As CCHIT published its comments to the ONC IFR, I took another look at the Interim Final Rules and I must admit CCHIT is making some very good points. Read the CCHIT comments here.
Here are a few other odds and ends that I believe will cause problems. I don't quite understand why definitions couldn't have been tightened down a bit more prior to publication. These are pretty elementary things.
Medications & CPOE - Tangled Up
For ambulatory providers Medications are addressed in four different criteria:
170.302(a) - Drug-drug, drug-allergy, drug-formulary checks.
170.302(c) - Maintain active medication list.
170.304(a) - Computerized provider order entry. Enable a user to electronically record, store, retrieve, and manage..... (1) Medications;(2) Laboratory;(3) Radiology/imaging; and(4) Provider referrals
170.304(b) - Electronically exchange prescription information
Theoretically, purchasing a CPOE module and one of the available ePrescribers, like Dr. First for example, should satisfy all four criteria. However, the CPOE module cannot obtain certification for 170.304(a) without managing Med lists, which the ePrescriber already does and must do. So either Dr. First starts managing Lab orders, or Lab order modules start managing prescriptions, or Dr. First and the Lab order vendor need to apply for certification together as one product.

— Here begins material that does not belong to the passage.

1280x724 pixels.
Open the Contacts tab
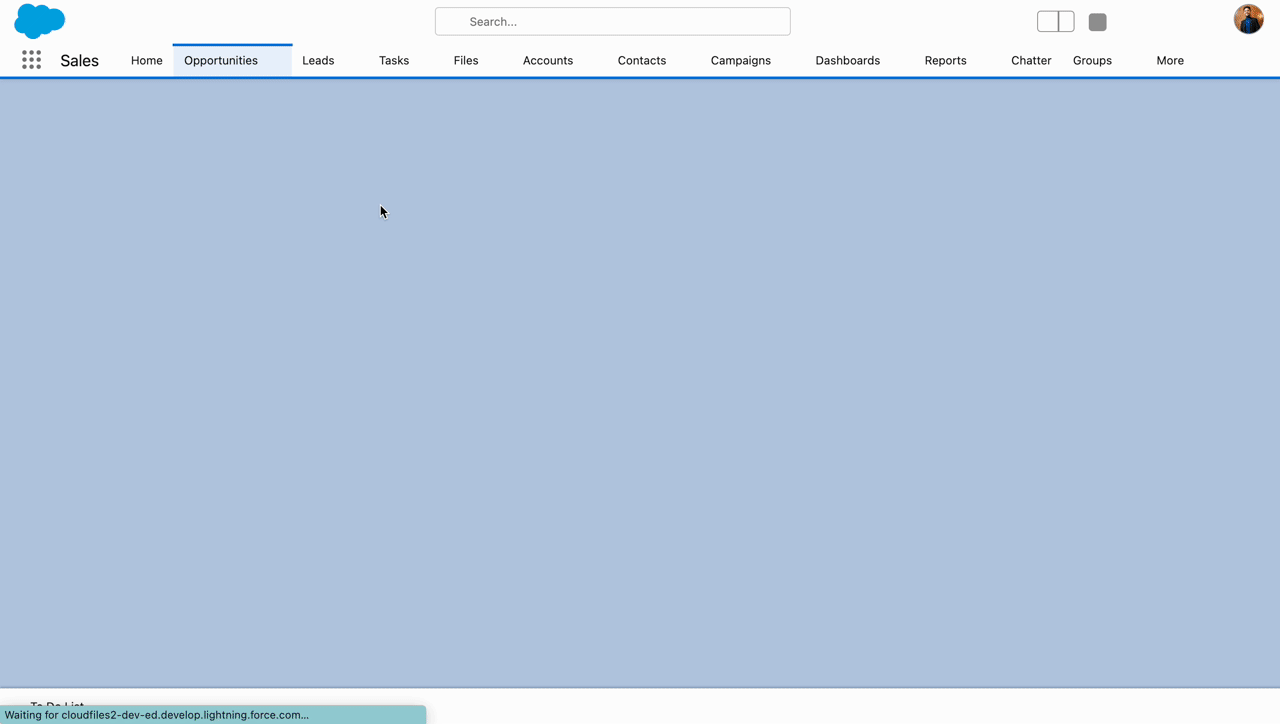pos(641,60)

Suggested solution: Remove Medications management from CPOE.
CPOE - No Standards
For ambulatory EHR modules CPOE is defined as follows
170.304(a) - Computerized provider order entry. Enable a user to electronically record, store, retrieve, and manage, at a minimum, the following order types:
(3) Radiology/imaging; and
(4) Provider referrals.
There is no specification of any standards to be used for such recording of orders. This will render CPOE modules, certifying under this premise, useless for electronic orders down the road. I guess buyers need to beware!
Suggested solution: Require that Lab and Radiology orders contain the HL7 required fields for each type of test. Medications, as mentioned above, should be dealt with separately.
Smoking Status - What is that all about?
170.302(f) - Smoking status. Enable a user to electronically record, modify, and retrieve the smoking status of a patient. Smoking status types must include: current smoker, former smoker, or never smoked.
Is anybody envisioning a standalone module that records and displays one item? What would a vendor of such module present for certification? A single screen with three checkboxes and an interface to send the data item somewhere, or a database with two columns (one for patient identifier and one for smoking status)?
Suggested solution: If the insurance industry is hell bent to have physicians record this cryptic and clinically lacking data point, it should be added to 170.302(e) - Record and chart vital signs. This is a temporary solution, and not a very good one, until Meaningful Use requires recording of other History items.
Regarding the EHR Module concept in general, the definition that a Module is anything that satisfies at least one criteria doesn't make sense to me. If we are going to certify Modules, and we should, they need to be defined in a more sensible manner. When I think of an EHR Module, I envision an ePrescriber, or a Registry, not a Smoking Status Recorder.